■ DOCUMENT:
Eduardo Srur - Brazil - Atentado, 2004
PHOTO: Centro Wilfredo Lam Publications Staff


In previous editions, we became aware of certain works that used to coincide in the focus of their objective as well as in the means used to achieve it – a coincidence that should not always be interpreted as copies of the art produced by the so-called centers. Jaime Castro (from Venezuela) and Rodney Glick (from Australia) exemplify the use of technological means and similar objectives. The urban landscape is sketched by them from the point of view of its fragmentation, achieved by the simultaneous recording of the environment with multiple video cameras allowing them to cover as many spaces as those covered by the control panels of surveillance systems created for other purposes in a kind of open air panopticum.

(Stored data)
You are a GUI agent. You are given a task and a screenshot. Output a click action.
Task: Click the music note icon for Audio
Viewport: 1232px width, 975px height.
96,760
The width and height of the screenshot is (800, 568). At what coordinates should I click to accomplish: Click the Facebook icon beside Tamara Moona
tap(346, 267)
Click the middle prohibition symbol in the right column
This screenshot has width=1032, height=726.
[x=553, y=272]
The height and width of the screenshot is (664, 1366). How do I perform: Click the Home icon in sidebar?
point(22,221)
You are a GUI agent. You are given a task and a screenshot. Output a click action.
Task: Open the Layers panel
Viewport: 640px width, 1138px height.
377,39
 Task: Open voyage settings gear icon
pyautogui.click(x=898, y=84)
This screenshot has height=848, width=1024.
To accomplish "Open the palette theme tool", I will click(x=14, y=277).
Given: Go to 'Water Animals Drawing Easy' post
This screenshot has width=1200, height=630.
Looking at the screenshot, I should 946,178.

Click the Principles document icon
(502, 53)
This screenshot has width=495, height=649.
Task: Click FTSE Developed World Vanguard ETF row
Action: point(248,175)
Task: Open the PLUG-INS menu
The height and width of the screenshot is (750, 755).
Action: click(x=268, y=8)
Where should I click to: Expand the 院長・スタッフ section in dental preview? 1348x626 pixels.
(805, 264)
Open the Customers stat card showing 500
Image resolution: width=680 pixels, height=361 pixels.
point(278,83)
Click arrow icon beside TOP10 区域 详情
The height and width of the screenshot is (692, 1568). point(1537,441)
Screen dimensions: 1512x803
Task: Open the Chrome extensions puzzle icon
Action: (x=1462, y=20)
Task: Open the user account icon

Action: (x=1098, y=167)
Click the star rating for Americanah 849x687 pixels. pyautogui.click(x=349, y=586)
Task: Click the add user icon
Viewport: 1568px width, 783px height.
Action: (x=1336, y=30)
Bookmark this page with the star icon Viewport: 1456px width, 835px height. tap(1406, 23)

■ TO DO:
1) Answer the following from the passage on artworks:
(a) Which country is Rodney Glick from?
(b) By what means do Jaime Castro and Rodney Glick record the environment?
(c) Who is credited for the photo?
2) Resume the passage on artworks, picking up right after its last sentence.

■ ANSWERS FOR THE TASKS:
1)
(a) Australia.
(b) Simultaneous recording with multiple video cameras.
(c) Centro Wilfredo Lam Publications Staff.

2)
Albeit we have grouped the proposals according to the similarities in their discourses in this evaluation, in the real event they were not shown in that order. As with the 8th, this Biennial paid no heed to a discursive structure based on thematic nuclei or sub-themes like in previous editions, as in the 5th and the 6th, had facilitated the reading of the main lines of the central message. The difficulty of reconciling the characteristics of the works with the peculiarities of the spaces, to a high degree concentrated at the Fortaleza de la Cabaña, had a strong influence on the decision made, even with regard to the reasons that led us to opt for an open curatory. However, the opinions expressed by the public and the local critics imply that the encompassing sense of a discourse structured around the reunion of a considerable number of international works dealing with foreign realities, local works and projects scattered all over the city as parts of a whole was not perceived. It is evident that the compartmentalization of the spaces and the lack of the textual supports – a resource not absent from the first biennials, especially at sites such as the National Museum – also conspired against the comprehension of the curatorial concept.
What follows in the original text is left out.